No great swim news - it's recovery week so I think I'm just not going to get up at 4am tomorrow to get to the pool. You know, you got to take advantage of recovery weeks and days. I'm going to make the most of it and sleep instead...and get pumped for the kick ass week of 15,000 yards ahead of me. Barf.
Thanks to all my supporters in my love of all bad words. I can't help myself. I learned everything I know from my Mom;) ...only in the south can you tell someone to f off with a smile on your face...the 'ladies' down here do it all the time.
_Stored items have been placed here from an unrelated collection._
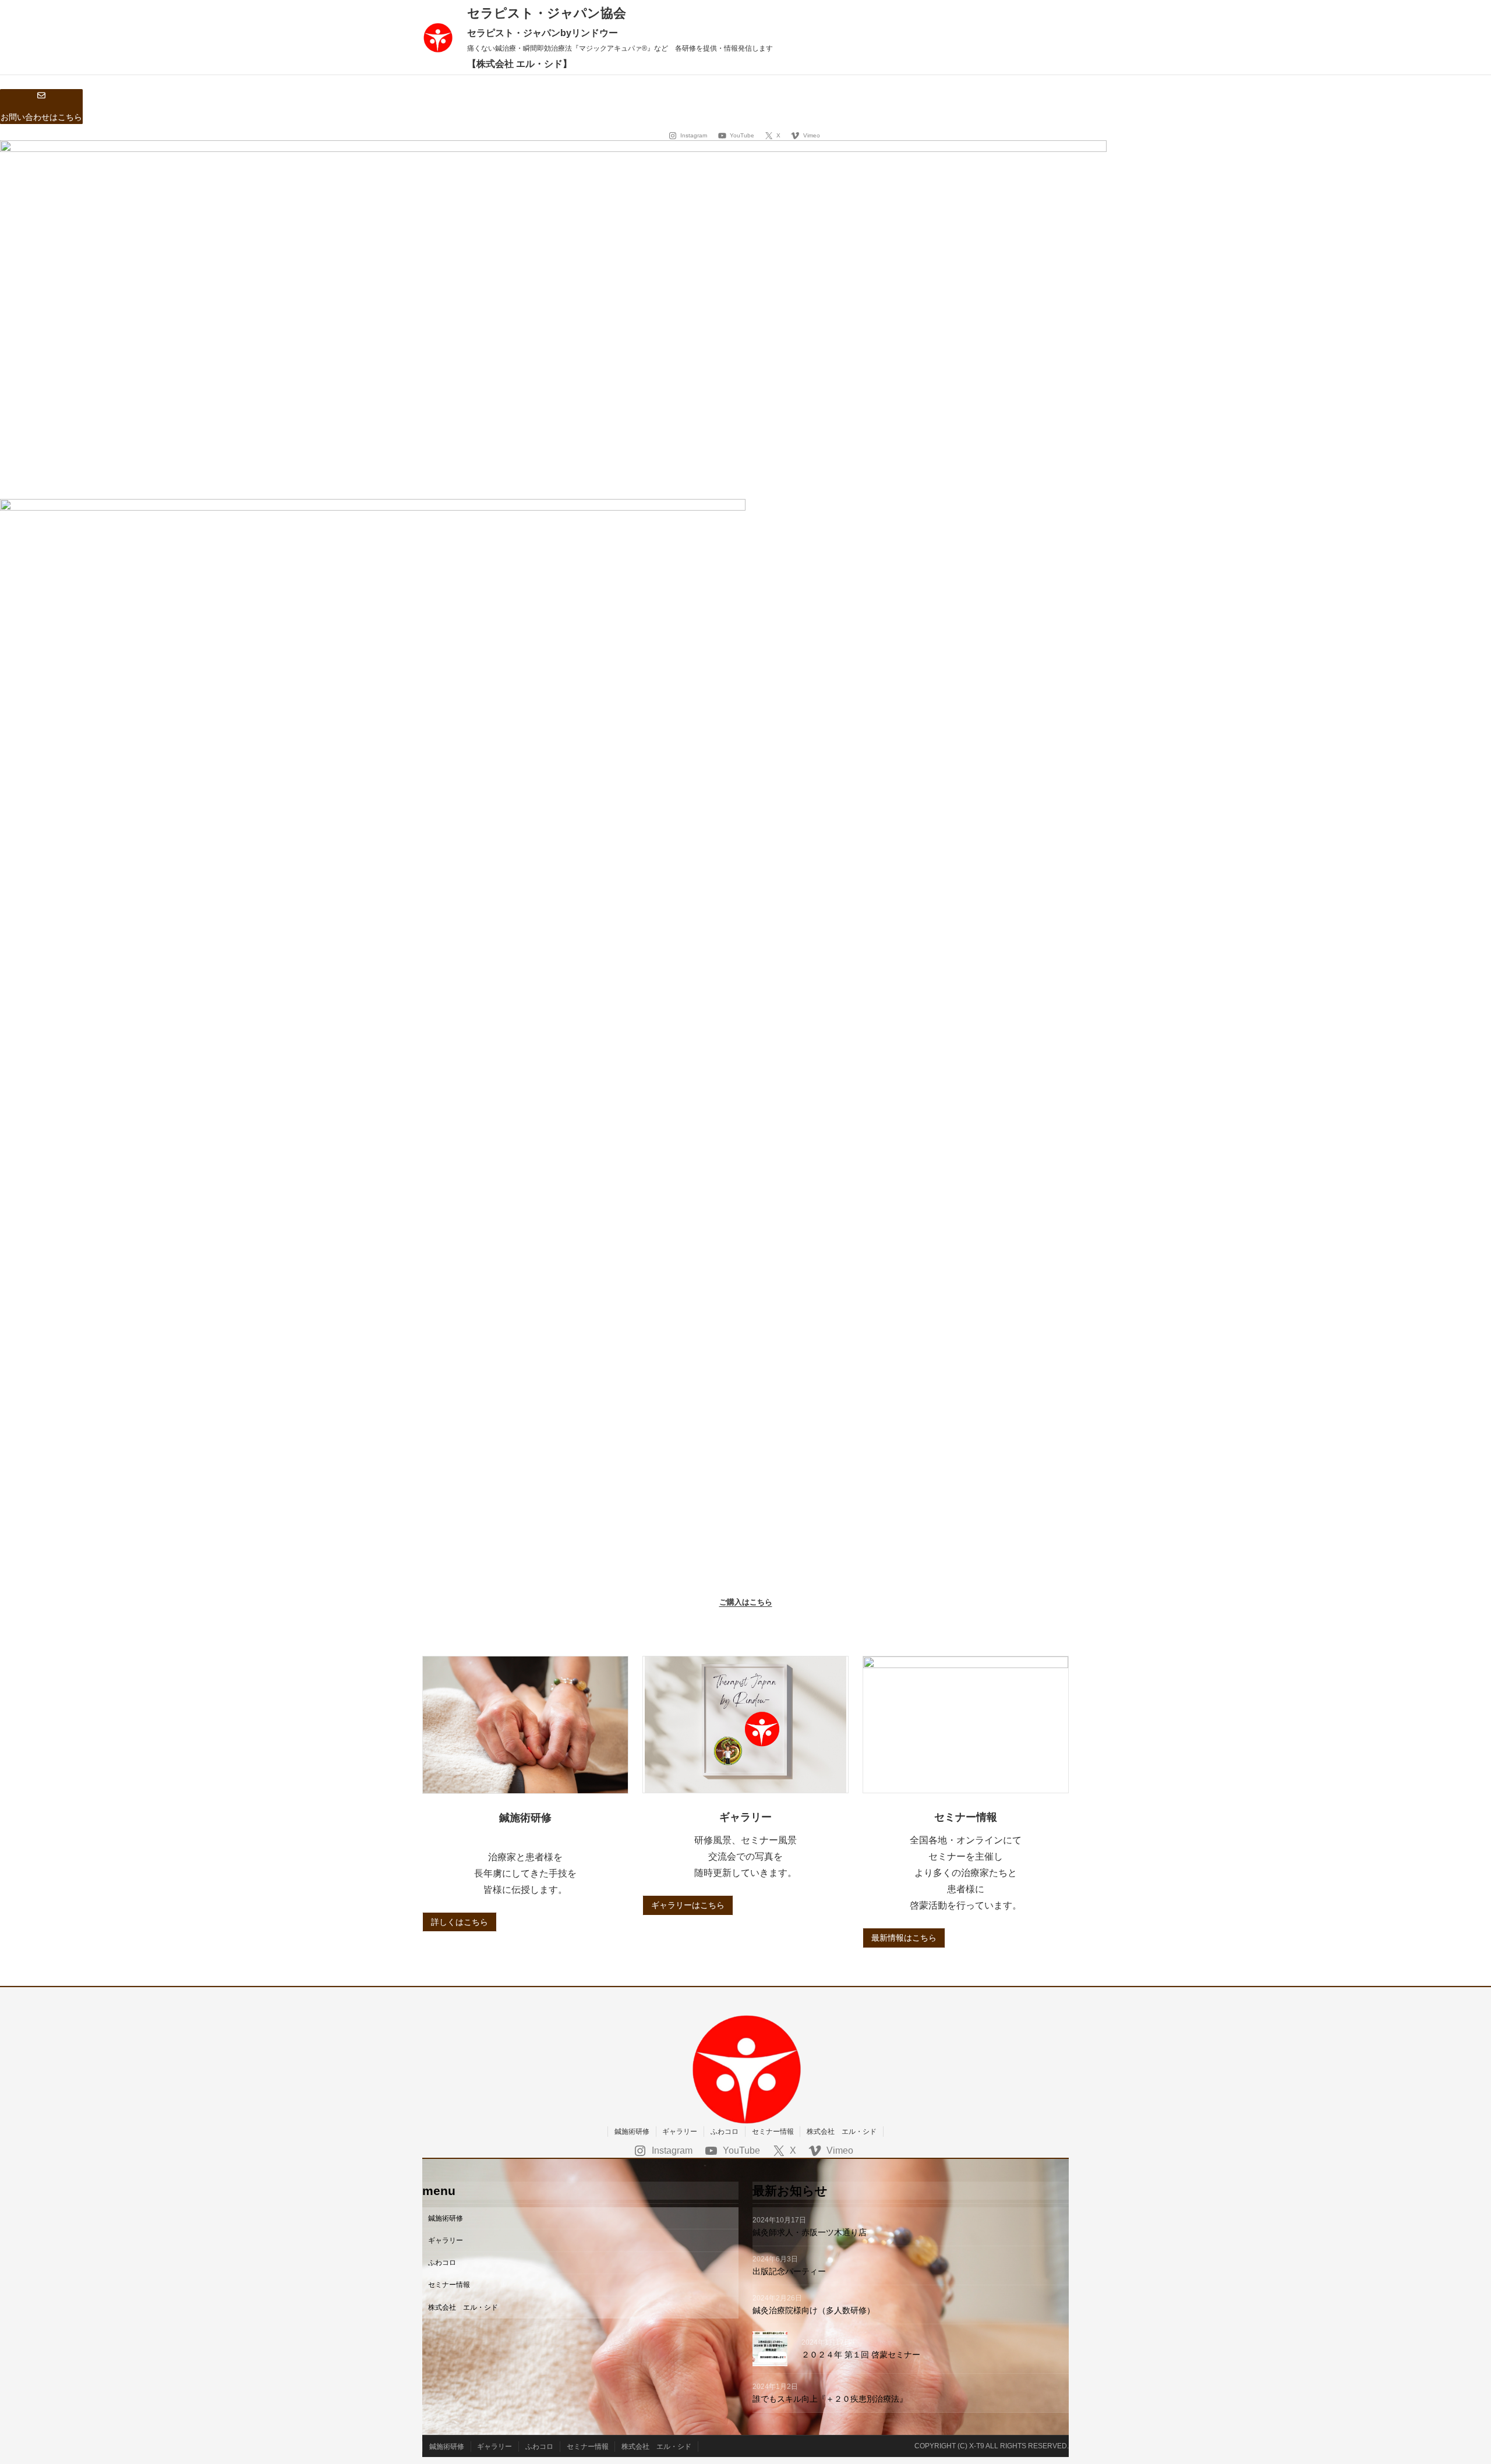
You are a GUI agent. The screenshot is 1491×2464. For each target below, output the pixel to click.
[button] (41, 106)
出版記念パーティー (793, 2271)
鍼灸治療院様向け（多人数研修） (813, 2310)
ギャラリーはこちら (688, 1905)
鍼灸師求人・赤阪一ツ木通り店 (813, 2232)
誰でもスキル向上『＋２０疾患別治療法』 (829, 2398)
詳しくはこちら (459, 1922)
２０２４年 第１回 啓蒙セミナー (860, 2354)
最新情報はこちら (904, 1937)
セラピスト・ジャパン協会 (546, 13)
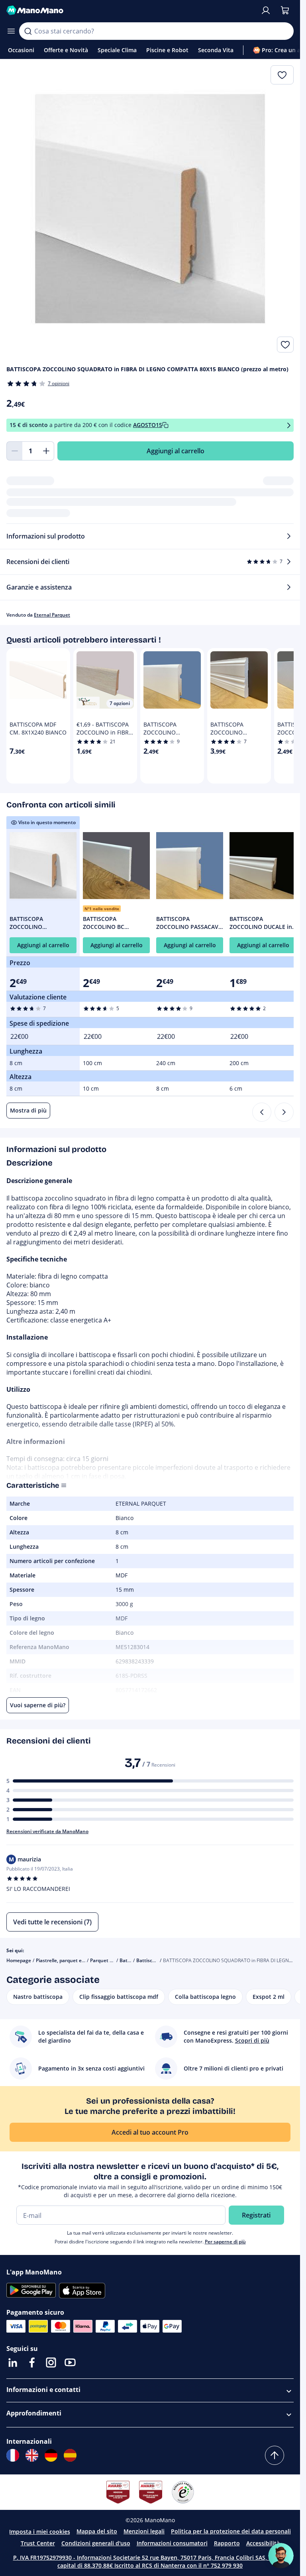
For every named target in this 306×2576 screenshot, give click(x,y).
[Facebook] (32, 2362)
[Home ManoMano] (130, 10)
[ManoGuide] (281, 2555)
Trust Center (38, 2543)
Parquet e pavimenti (113, 1960)
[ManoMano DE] (51, 2455)
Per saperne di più (225, 2241)
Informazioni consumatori (172, 2543)
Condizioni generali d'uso (95, 2543)
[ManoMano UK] (32, 2455)
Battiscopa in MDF (157, 1960)
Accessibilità (263, 2543)
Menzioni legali (144, 2531)
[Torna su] (274, 2455)
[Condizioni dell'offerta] (289, 425)
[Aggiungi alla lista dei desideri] (285, 345)
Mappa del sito (96, 2531)
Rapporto (227, 2543)
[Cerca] (27, 31)
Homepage (18, 1960)
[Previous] (261, 1112)
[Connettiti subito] (266, 10)
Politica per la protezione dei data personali (231, 2531)
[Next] (284, 1112)
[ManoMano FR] (12, 2455)
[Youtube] (70, 2362)
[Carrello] (285, 10)
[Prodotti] (11, 31)
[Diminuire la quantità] (14, 450)
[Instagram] (51, 2362)
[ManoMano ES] (70, 2455)
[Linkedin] (12, 2362)
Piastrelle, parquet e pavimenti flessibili (80, 1960)
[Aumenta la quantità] (46, 450)
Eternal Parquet (52, 614)
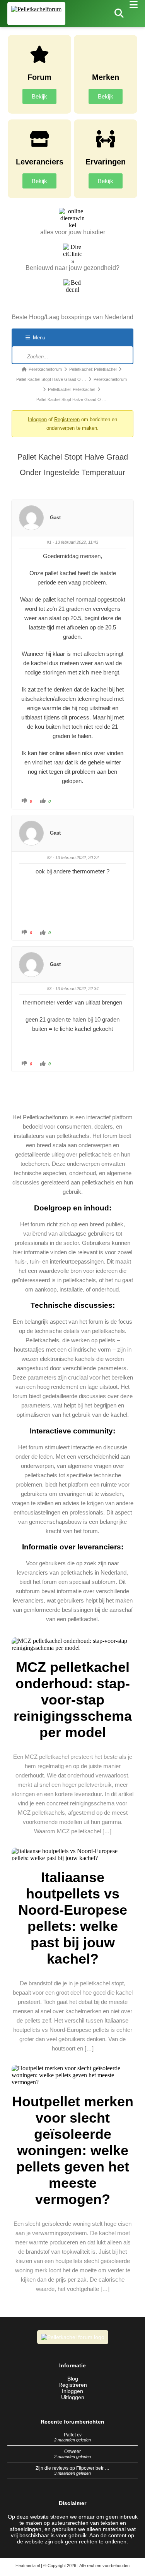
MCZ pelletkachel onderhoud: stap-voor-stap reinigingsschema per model (73, 1699)
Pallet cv (73, 2435)
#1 (49, 542)
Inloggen (37, 419)
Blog (72, 2378)
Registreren (67, 419)
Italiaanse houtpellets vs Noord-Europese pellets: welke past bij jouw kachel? (72, 1918)
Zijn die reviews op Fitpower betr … (72, 2468)
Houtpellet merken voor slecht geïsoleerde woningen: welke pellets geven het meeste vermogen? (72, 2150)
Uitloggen (72, 2397)
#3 (49, 988)
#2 (49, 857)
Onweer (72, 2451)
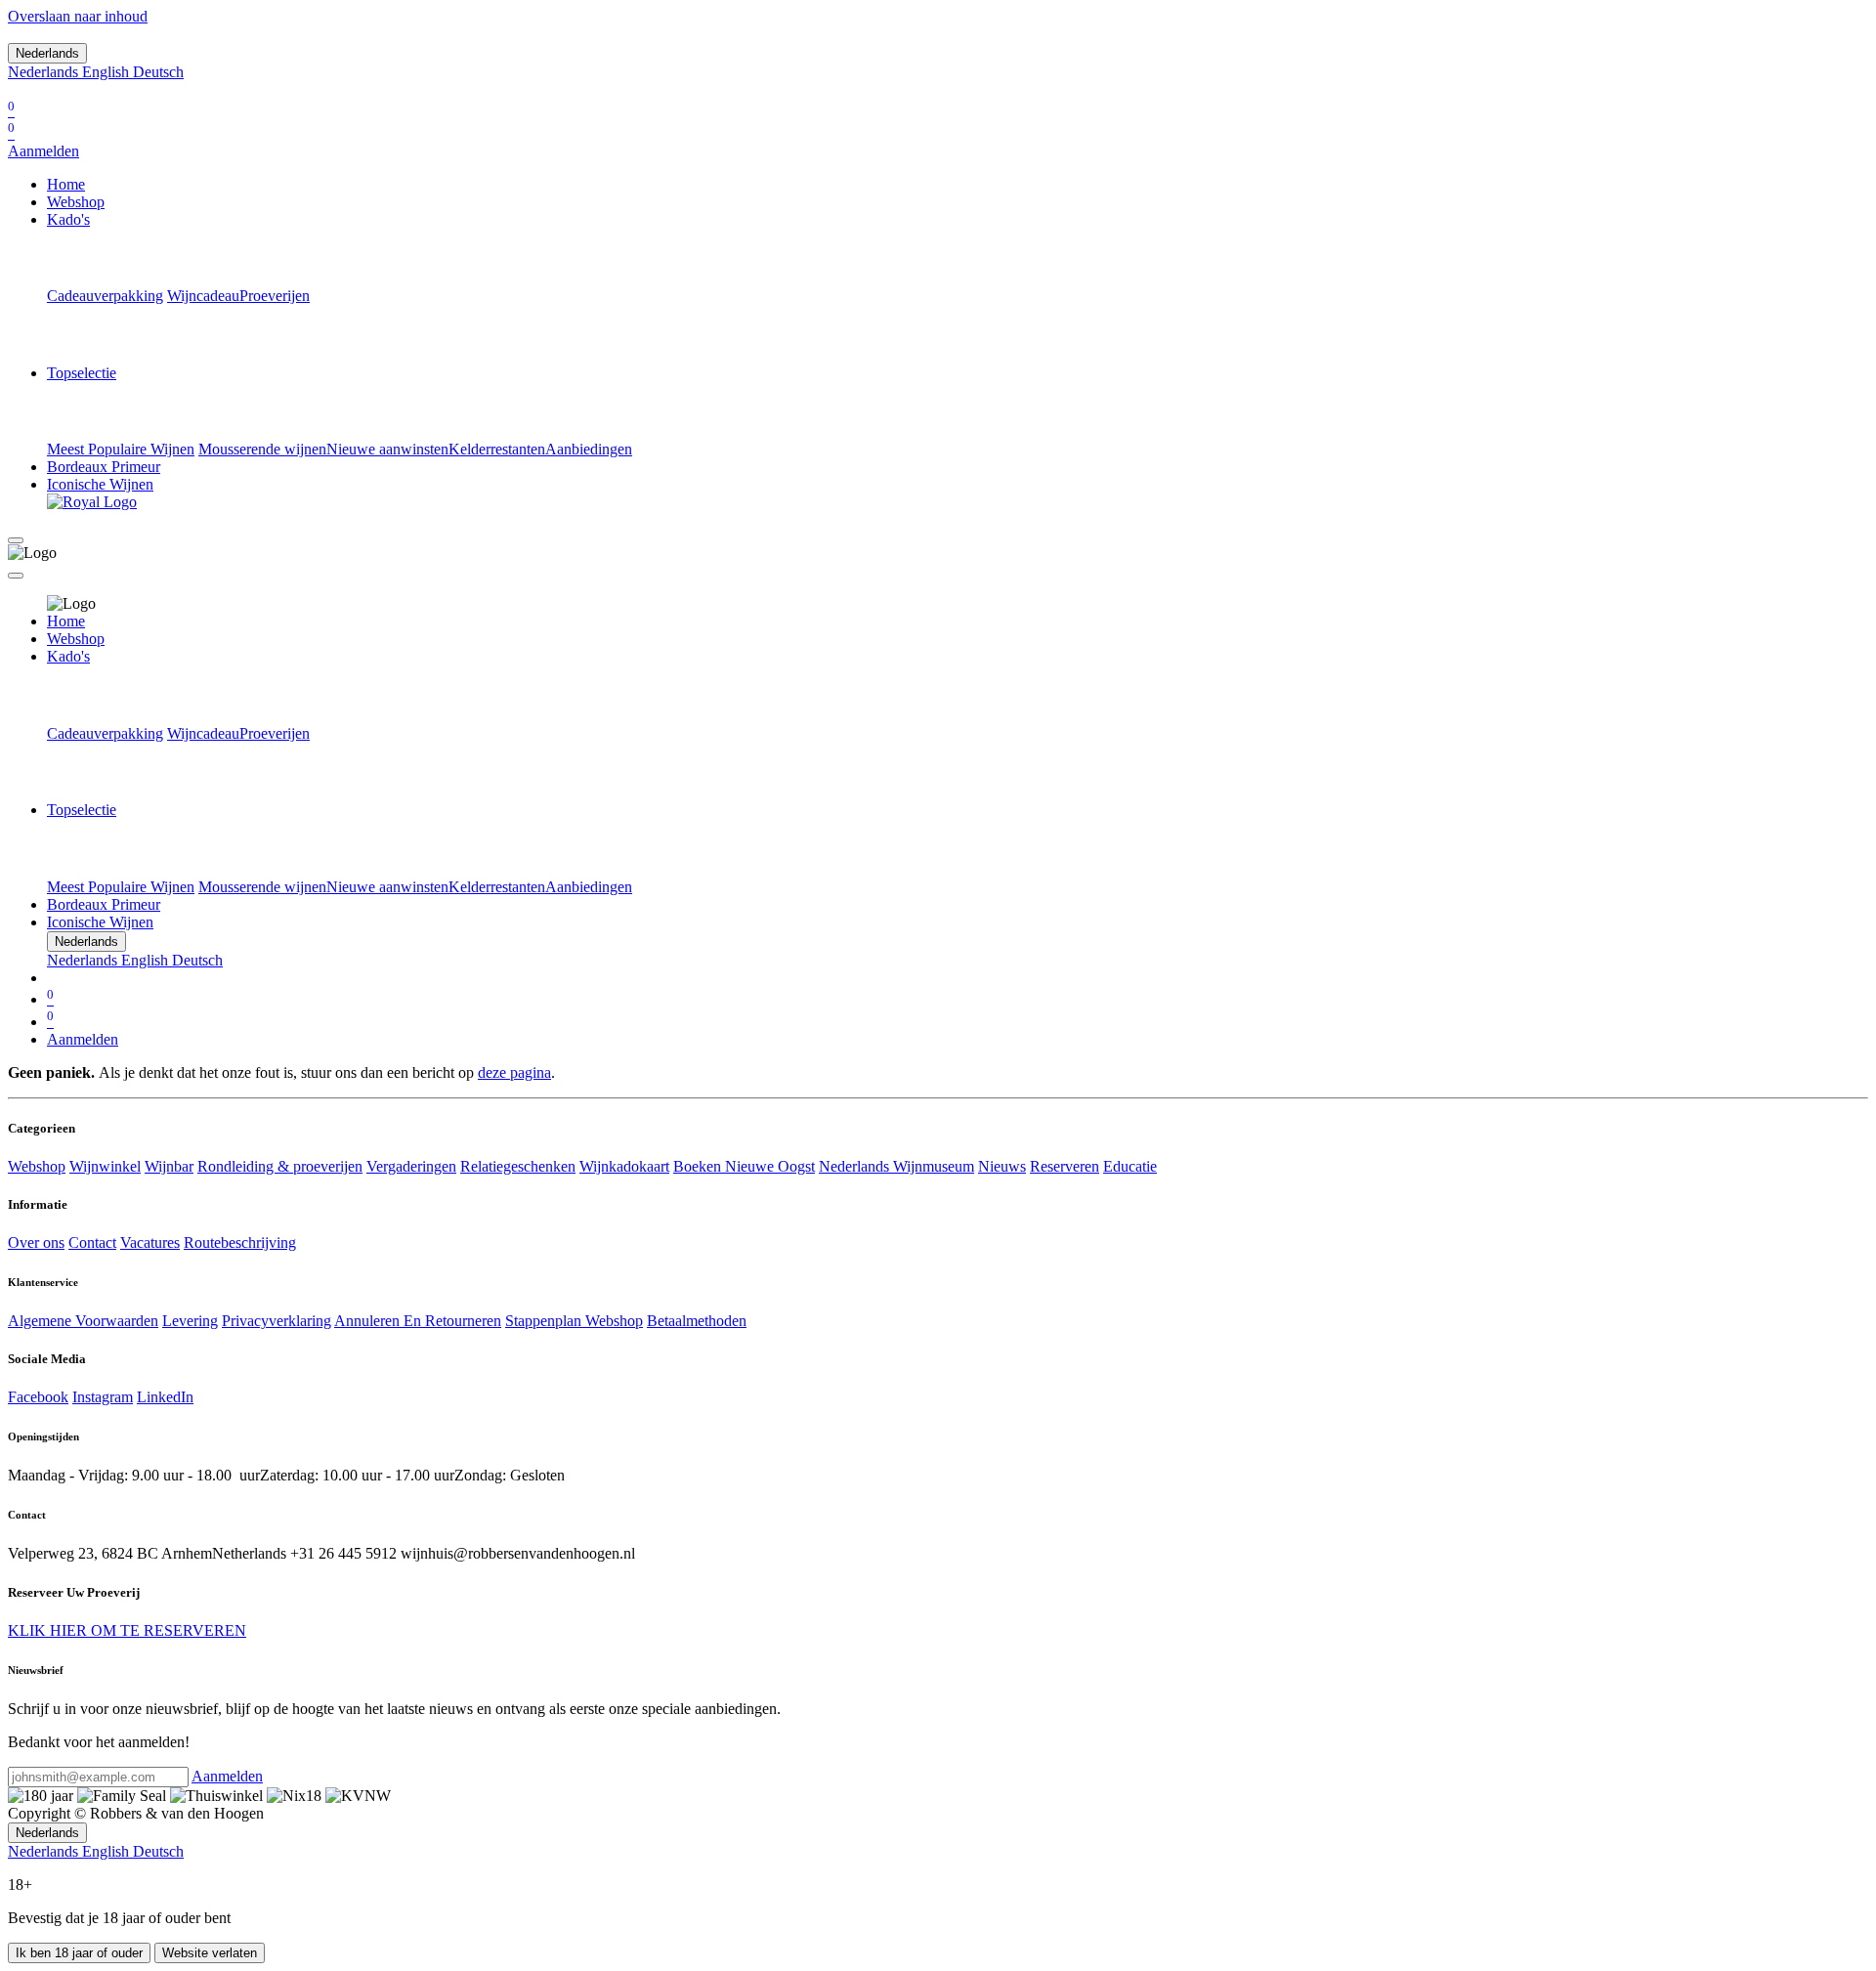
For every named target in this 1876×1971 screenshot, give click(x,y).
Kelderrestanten (496, 449)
I hear that the Biggest Loser should be renamed the Biggest Damn Liar. Dan and Laura have done some research on the topic and I was just floored by the second athletic debacle on the Biggest Loser. (And here's another article as well.) The first was the Ironman that was quoted at less than 100 miles in total. Yeah, it's 140.6 miles and don't you forget it bitches. Anyway, I blew that off for someone that just didn't know. Now the show said Dane did a marathon in LESS THAN four hours. I sat there with my mouth open wondering if that could be right??? If a guy can lose 100lbs in eight weeks, why the hell not!? I mean 100lbs ... that's losing a small person for crying out loud. What I'm seeing and hearing is that it's all a lie. Yep, he and wifey got picked up by a van and driven to the finish line for their photo op. I don't give a shit if they ran 23 miles. 23 miles is NOT a marathon people and it flies in the face of everyone that has busted their arse to do one. I swear to you there is a guy that lives around here with the MDOT tattoo. Confronted one day, or asked which IM he participated in, he said - I haven't done one yet, I only do sprints. It's my lifestyle reminder. ARE YOU EFFEN KIDDING ME? Yep, believe it! Beautiful tat but really? OK, I'm getting the damn Olympic rings on my shoulder to remind me of what? That I'm not good enough at any sport in the Olympics? Oh, but that's my lifestyle reminder. It's a joke and it's disrespectful to everyone that has done a marathon, ultra, or Ironman...that shiz is harrrrd AND I don't EVEN mean the race. Getting your arse ready for something of that magnitude is hard as hell. Don't negate MY finish by lying about yours, whatever the event. THAT said, I couldn't lose 100lbs in eight weeks - yell that from the mountain tops, you deserve all the accolades you get for that one buddy. Yeah, yeah it's the media machine at work but now I seriously doubt any damn thing on that show. What the hell else are they lying about? The actual losses, the actual workouts. I don't know. I used to LOVE that show, totally addicted. I think it may have just totally jumped the shark...
Bye, bye Biggest Liars and HELLLLLOOO Rock of Love Bus ... they're ALL a bunch of damn liars but at least they admit it AND it's part of the game. C'mon, when I hear - I think I popped an implant - on TV, I'm totally in.